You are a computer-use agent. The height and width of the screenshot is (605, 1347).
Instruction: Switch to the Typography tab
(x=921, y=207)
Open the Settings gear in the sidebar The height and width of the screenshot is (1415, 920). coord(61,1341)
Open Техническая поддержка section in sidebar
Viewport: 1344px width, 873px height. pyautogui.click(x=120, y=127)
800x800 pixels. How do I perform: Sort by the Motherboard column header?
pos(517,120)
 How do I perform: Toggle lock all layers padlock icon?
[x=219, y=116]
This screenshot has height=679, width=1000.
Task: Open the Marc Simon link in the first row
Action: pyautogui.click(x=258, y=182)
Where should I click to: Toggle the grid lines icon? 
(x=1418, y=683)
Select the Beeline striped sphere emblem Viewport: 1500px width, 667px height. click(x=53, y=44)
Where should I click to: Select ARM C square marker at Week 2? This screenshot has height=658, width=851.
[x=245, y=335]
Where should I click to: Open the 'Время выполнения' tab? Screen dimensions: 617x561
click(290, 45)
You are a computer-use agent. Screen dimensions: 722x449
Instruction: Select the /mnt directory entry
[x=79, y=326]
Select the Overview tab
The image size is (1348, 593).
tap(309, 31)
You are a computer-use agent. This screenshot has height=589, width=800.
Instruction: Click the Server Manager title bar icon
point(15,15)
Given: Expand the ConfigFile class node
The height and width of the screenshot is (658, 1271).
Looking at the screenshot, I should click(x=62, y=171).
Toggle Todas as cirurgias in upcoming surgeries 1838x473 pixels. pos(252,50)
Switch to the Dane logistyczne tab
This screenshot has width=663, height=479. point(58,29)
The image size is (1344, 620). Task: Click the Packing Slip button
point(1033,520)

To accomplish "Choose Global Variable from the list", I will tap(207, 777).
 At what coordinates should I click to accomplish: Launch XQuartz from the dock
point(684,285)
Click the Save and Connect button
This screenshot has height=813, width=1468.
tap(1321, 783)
▬▬▬▬▬▬▬▬▬▬
All lines from the one with "Toggle Todas as" through the end of the records need to be copied exactly, and no other lines.

Toggle Todas as cirurgias in upcoming surgeries 1838x473 pixels. pos(252,50)
Switch to the Dane logistyczne tab
This screenshot has width=663, height=479. point(58,29)
The image size is (1344, 620). Task: Click the Packing Slip button
point(1033,520)

To accomplish "Choose Global Variable from the list", I will tap(207, 777).
 At what coordinates should I click to accomplish: Launch XQuartz from the dock
point(684,285)
Click the Save and Connect button
This screenshot has height=813, width=1468.
tap(1321, 783)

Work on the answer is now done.